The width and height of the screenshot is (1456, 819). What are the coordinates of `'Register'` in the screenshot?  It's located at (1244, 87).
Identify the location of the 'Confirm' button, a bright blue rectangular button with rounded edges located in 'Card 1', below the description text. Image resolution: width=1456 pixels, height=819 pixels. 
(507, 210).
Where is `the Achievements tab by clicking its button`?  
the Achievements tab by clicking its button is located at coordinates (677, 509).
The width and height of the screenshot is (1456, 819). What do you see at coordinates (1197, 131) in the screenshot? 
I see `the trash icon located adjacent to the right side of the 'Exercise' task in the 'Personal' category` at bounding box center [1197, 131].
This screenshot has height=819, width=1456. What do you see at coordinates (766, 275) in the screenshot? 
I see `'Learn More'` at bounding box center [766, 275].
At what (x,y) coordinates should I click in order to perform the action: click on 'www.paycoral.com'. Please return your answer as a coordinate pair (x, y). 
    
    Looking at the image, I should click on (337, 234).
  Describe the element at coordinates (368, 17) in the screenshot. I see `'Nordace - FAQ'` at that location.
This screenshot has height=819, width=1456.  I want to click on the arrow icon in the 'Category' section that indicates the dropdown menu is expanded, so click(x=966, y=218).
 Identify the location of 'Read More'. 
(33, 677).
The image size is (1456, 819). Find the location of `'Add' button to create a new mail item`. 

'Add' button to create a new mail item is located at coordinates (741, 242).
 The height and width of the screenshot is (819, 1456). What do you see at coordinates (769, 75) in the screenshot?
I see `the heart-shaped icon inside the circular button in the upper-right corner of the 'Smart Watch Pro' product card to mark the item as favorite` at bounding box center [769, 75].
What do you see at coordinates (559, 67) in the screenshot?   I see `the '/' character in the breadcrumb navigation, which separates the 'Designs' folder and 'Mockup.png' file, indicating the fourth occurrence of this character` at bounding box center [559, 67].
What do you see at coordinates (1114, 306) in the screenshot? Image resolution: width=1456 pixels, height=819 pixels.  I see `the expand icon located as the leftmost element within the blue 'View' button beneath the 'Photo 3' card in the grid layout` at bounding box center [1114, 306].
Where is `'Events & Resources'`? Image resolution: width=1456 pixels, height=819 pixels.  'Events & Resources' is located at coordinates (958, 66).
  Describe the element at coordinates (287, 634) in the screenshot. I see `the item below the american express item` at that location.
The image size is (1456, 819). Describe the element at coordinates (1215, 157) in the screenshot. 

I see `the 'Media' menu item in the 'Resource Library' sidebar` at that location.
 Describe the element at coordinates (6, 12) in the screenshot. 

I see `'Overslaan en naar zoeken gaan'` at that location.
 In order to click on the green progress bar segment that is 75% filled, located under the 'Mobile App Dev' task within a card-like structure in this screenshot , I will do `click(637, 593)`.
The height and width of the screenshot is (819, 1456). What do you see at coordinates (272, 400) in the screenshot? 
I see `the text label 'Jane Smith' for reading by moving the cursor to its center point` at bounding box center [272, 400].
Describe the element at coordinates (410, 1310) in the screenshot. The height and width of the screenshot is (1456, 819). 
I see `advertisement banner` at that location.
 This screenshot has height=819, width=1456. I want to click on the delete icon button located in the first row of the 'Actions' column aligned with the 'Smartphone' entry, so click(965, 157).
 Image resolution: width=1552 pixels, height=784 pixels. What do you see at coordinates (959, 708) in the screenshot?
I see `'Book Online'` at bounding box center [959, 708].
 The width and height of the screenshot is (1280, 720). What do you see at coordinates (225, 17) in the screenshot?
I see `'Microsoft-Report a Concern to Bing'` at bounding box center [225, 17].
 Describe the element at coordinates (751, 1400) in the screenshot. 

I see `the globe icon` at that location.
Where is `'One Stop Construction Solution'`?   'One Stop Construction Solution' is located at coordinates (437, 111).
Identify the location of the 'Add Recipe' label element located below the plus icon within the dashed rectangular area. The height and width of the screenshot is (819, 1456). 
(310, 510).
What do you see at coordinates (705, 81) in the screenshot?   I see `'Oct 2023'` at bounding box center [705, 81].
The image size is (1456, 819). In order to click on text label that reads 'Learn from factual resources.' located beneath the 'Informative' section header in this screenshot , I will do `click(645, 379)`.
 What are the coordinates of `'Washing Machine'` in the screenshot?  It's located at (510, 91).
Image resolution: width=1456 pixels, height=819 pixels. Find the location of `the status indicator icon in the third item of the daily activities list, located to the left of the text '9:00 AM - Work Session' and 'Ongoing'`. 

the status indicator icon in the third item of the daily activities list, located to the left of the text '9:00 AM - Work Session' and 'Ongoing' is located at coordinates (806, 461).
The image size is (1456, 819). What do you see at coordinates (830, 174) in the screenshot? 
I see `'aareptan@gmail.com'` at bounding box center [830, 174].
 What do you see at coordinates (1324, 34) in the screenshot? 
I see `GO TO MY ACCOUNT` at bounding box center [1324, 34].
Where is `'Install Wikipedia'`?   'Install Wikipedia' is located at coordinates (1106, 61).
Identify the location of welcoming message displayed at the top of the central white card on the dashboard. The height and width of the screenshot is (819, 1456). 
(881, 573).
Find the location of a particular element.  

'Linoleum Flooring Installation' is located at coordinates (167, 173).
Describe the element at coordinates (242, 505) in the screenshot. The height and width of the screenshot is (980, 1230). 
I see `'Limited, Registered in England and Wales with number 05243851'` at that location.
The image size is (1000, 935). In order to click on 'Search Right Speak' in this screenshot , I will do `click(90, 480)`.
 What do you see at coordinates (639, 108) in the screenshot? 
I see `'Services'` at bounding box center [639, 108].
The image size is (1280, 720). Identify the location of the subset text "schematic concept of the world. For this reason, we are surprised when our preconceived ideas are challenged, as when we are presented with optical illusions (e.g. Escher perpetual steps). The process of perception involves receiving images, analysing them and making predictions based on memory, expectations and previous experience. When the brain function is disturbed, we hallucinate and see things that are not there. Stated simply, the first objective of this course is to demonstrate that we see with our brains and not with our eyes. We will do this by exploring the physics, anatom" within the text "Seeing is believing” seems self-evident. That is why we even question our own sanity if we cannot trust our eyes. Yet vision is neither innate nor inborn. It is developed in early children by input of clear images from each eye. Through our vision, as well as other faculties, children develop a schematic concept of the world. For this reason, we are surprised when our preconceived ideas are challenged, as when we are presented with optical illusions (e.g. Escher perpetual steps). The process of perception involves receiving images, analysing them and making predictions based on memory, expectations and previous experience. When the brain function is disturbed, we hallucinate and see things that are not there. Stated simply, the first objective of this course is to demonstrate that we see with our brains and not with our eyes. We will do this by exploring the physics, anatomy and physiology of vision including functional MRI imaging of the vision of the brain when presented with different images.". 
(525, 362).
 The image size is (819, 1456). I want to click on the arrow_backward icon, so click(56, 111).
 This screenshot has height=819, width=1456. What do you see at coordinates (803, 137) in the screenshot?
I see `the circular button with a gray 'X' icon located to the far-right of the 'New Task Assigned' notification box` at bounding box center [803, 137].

> _Task prompt_
Swap "height and width" for "size" in the records from the line with "400) in the screenshot?" to the line with "center [272, 400].", and give those lines again with nothing else changed.

> _Task output_
The size of the screenshot is (819, 1456). What do you see at coordinates (272, 400) in the screenshot? 
I see `the text label 'Jane Smith' for reading by moving the cursor to its center point` at bounding box center [272, 400].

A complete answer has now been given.